• Task item:
Write out every entry in full. Leave nothing out.

• Dataset entries:
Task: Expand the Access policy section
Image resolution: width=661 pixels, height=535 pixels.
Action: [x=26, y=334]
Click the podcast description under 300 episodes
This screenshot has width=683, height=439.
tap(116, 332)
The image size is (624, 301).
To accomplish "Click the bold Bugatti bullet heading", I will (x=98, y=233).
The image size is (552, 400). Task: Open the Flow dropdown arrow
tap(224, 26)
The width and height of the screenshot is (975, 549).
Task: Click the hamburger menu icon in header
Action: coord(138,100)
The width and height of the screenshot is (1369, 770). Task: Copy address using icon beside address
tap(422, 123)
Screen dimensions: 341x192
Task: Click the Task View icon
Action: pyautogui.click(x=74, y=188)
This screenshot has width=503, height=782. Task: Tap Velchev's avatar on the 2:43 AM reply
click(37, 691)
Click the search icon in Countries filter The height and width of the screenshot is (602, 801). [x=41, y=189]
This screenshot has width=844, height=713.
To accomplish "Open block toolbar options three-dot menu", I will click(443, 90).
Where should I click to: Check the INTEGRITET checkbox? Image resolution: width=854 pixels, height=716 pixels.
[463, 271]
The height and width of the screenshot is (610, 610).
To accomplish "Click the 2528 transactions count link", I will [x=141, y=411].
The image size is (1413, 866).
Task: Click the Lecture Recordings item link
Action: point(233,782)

• The answer:
Task: Expand the Access policy section
Image resolution: width=661 pixels, height=535 pixels.
Action: [x=26, y=334]
Click the podcast description under 300 episodes
This screenshot has width=683, height=439.
tap(116, 332)
The image size is (624, 301).
To accomplish "Click the bold Bugatti bullet heading", I will (x=98, y=233).
The image size is (552, 400). Task: Open the Flow dropdown arrow
tap(224, 26)
The width and height of the screenshot is (975, 549).
Task: Click the hamburger menu icon in header
Action: coord(138,100)
The width and height of the screenshot is (1369, 770). Task: Copy address using icon beside address
tap(422, 123)
Screen dimensions: 341x192
Task: Click the Task View icon
Action: pyautogui.click(x=74, y=188)
This screenshot has width=503, height=782. Task: Tap Velchev's avatar on the 2:43 AM reply
click(37, 691)
Click the search icon in Countries filter The height and width of the screenshot is (602, 801). [x=41, y=189]
This screenshot has width=844, height=713.
To accomplish "Open block toolbar options three-dot menu", I will click(443, 90).
Where should I click to: Check the INTEGRITET checkbox? Image resolution: width=854 pixels, height=716 pixels.
[463, 271]
The height and width of the screenshot is (610, 610).
To accomplish "Click the 2528 transactions count link", I will [x=141, y=411].
The image size is (1413, 866).
Task: Click the Lecture Recordings item link
Action: point(233,782)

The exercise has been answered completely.